ES: Maybe without knowing it. But one result of my method of thinking — through details instead of in overview — is that I often land on things that are politically inconvenient. After both Who Defended the Country and On Beauty, I had people ask me if I was “giving succor” to the right wing. But you can’t not say something about which you have conviction. I think the extreme parts of the right wing are completely wrong about what the idea of a militia means in the constitutional writings. But their intuition that the population has been disenfranchised by present military arrangements is certainly right.

CB: Did the argument of Who Defended the Country? flow directly out of the extraordinary circumstances of United 93? Or did the story of that flight merely provide the occasion for a thought experiment about the need for more democratic and distributed control of military power?

ES: It’s again the concrete details. I was in Torino on 9/11, at a conference on advanced application of electromagnetic theory. It was mostly electrical engineers and physicists. I had been asked to present the thesis about TWA 800, SwissAir 111, and EgyptAir 990 to a session on electromagnetic interference, with very central people in that field. I actually gave my lecture on the morning of 9/11; it was 3 pm Italian time when the attacks in the US were underway. Watching the coverage on CNN and the BBC, what I couldn’t understand — as someone who’s listened to so many tapes of air traffic controllers — I could not understand the amount of time that had elapsed before the plane hit the Pentagon. It was staggering that within a relatively generous timeframe, the Pentagon couldn’t defend the Pentagon. (With Flight 93, it was still unclear what had happened.) In the context of my work on consent and nuclear war, I had given hundreds of lectures, and someone would always say, “Yes, but these constitutional rules, and the social contract, et cetera, can’t be incorporated into this fast world of nuclear weapons,” and so on. I would always say, “Do we throw out the constitution and social contract? Or do we throw out the things that go too fast?” But I always just accepted that that was a problem.
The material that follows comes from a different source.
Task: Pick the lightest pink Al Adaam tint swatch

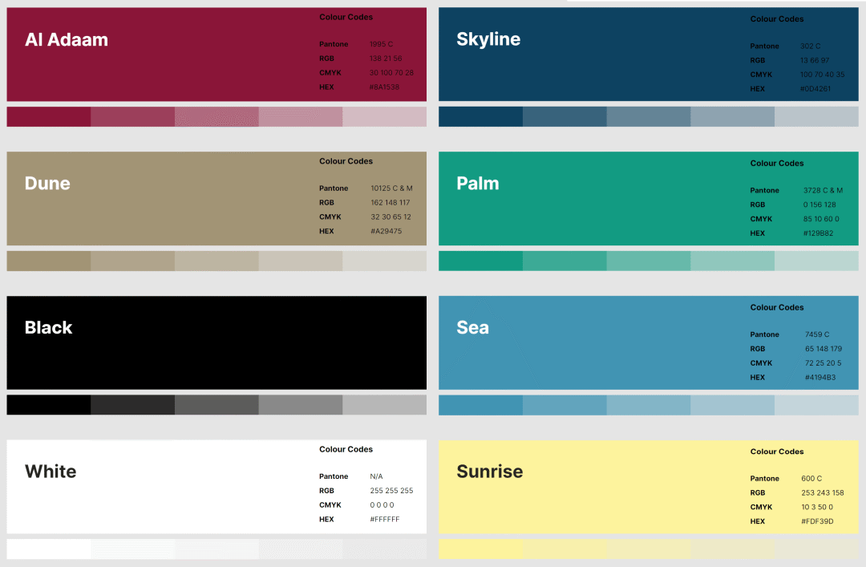Action: click(x=384, y=117)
This argument about speed, though, has turned out to be a complete fabrication.

CB: In terms of the reception of your work by specialists, do you find that they want to police the boundaries of their expertise? Do they pull rank?
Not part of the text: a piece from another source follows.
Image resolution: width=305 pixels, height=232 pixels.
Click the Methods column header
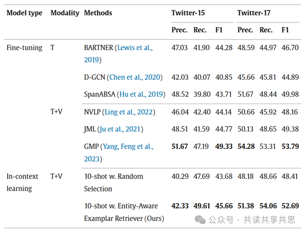pos(98,13)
ES: No. Something like the opposite is true. When I talk to people at the very heart of a discipline, like law, they’re able to look impartially at what I say. And this is certainly true of electromagnetic engineers. Either my work in those areas is convincing or it isn’t. As you take one step back from there into a lay setting, however, people will say, “You can’t say X because you’re not in field X.” Similarly, colleagues in my discipline are not impressed by my work on electromagnetic interference, but those in electrical engineering and physics take it more seriously. We should bear in mind, as we talk about this, how recent the disciplines are, and how interdisciplinary thinkers from the past were. Arthur Waley, the sinologist who translated The Tale of Genji, knew something like eight languages. Thomas Hobbes — whom I’ve been working on for my current book on war and social contract — translated The Iliad. The Iliad is 16,000 lines. That was no hobby.